I wouldn't spend too much time chasing this down, I'd run it as is...but considering it's consistent across the colors I'd suggest hook timing is just a touch out. Not much...just enough to move the interaction.

It's also possible your needles aren't exactly straight. They need to be installed with the eye perfectly straight front/back. However, since the offest looks consistent across colors I'd say it's tough for you to have them all off a degree or two equally.


----------



## kalkake65 (Feb 2, 2019)

Thanks for the replys


I did check the locating bar and it is straight up and down. I did, to test move it all the way to the left and ran a test and again all the way to the right, no change in the bobbin location on the back.

I then played with bobbin and upper tensions tightening, loosening etc etc... Again no change. 

Needles are loaded straight in as far as I can see... I did try and rotate to the right. No change left gave me thread breaks. 


Going to call the tech again tomorrow... But any other suggestions?


----------



## kalkake65 (Feb 2, 2019)

Little update.

Hirsch tech said to make sure the locating bar on the front of the hook was centered. I verified tonight it is centered. Just to test I pushed it all the way to the left and ran a test, then again to the right to run a test. There is no change to the bobbin placement.

I then played with bobbin and upper tensions. Tighten loosen etc etc. Again no change. 

Going to call the tech back again tomorrow and get timing specs and procedure. Looks like this one is set at 197 deg. I will see if that is in spec or not. 

Any other suggestions?


----------



## LTPEMB (Jul 10, 2015)

Muldo said:


> I wouldn't spend too much time chasing this down, I'd run it as is...but considering it's consistent across the colors I'd suggest hook timing is just a touch out. Not much...just enough to move the interaction.
> 
> It's also possible your needles aren't exactly straight. They need to be installed with the eye perfectly straight front/back. However, since the offest looks consistent across colors I'd say it's tough for you to have them all off a degree or two equally.

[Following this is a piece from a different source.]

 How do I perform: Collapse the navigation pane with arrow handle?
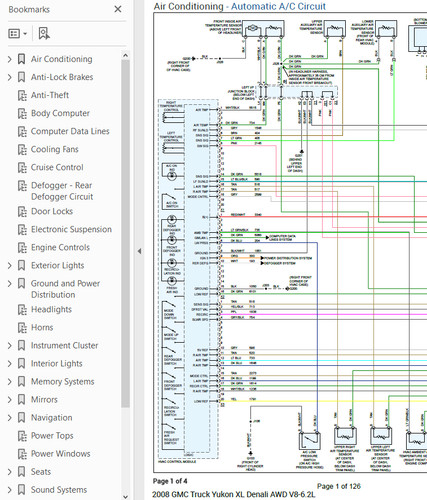(x=139, y=251)
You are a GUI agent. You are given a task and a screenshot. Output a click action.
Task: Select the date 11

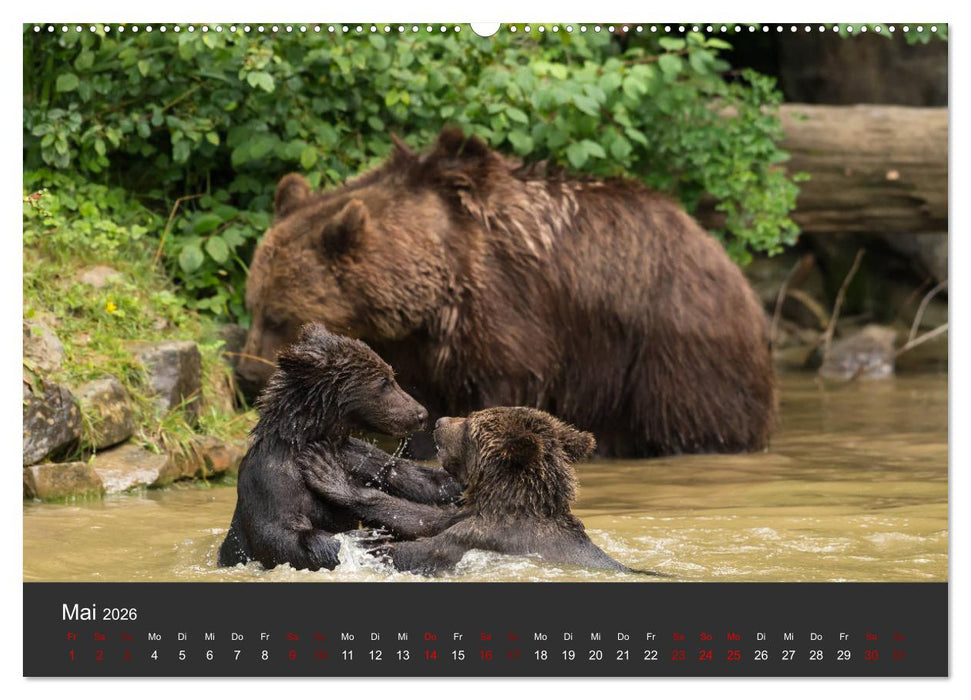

You are correct its timing. I had commented on this on another forum but Its important enough to copy and paste over. leaving it alone you might be able to have it run okay but more often than not it causes way more confusing issues down the line. bobbin show on thinner satin, loops on top stitch, incomplete stitches when sewing in a specific direction. you end up chasing all sorts of answers when its simply "adjust the hook"

Text from other forum:
"Actually if you get strait even but offset lines like that more often then not when you go to do smaller details/text you end up having bobbin show on top.

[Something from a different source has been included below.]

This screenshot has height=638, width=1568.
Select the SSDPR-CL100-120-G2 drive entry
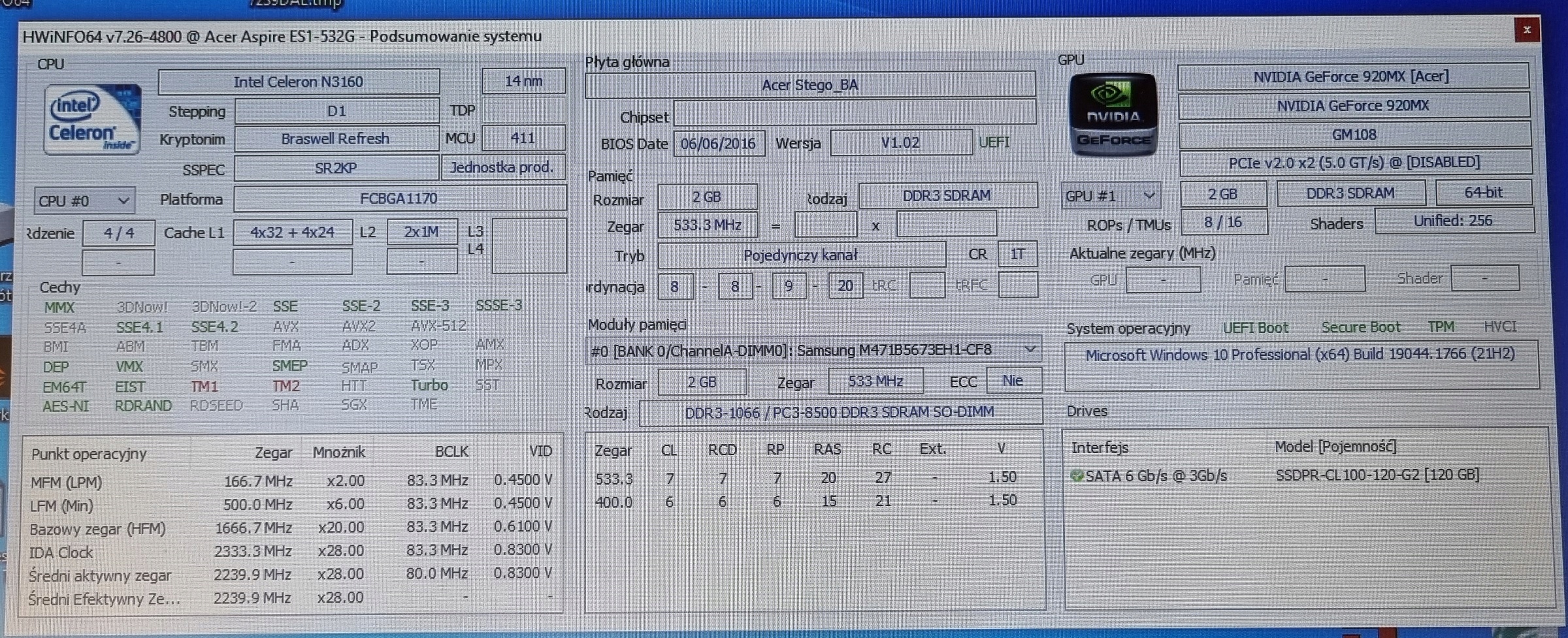[1377, 475]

I have run into and solved for this problem before. Usually its a timing issue of being too Early for optimal loop off the needle catching. 

The loop that is formed between the needle down position and the hook point position has an optimal catch point where the forces/physics involved creates the least amount of instantaneous tension on the top thread. 
Generally its when the loop is fully formed at its largest before the needle starts pulling the thread loop back out/up where the needle no longer manipulating the thread. 
That is when you want the hook to make contact with the thread as it hands off the point of tension from the needle to the hook. 

If the hook makes contact early you get a weird jolt in the top tension that pulls a small bit of excess thread gets pulled into the material. Because the release time of the rotary hook and the timing of the thread take up happen at the same time as pantograph movement you get directionally biased stitch tensions because the release always happens on the left side of the of a counter clock-ways rotating rotary hook, you end up with a looser top tension going one way because the slack in the thread tension you get a looser side, and a tighter tension going the otherway because instead of the take up lever being what pulls and forms the bottom stitch the pantograph movement is what forms the bottom stitch after the take up lever has fully pulled up the remaining slack... (Thats what I think happens at least I need an ultra high speed camera to confirm the hypothosis) 
But in practice changing the rotary hook timing solves the issue (and allows you to lower tensions to reduce puckering issues.) 

Whenever I buy up a used machine I always go through lots of testing and adjustments and fine tune the machine far beyond the original from the factory adjustments or even what a technician would adjust for."


----------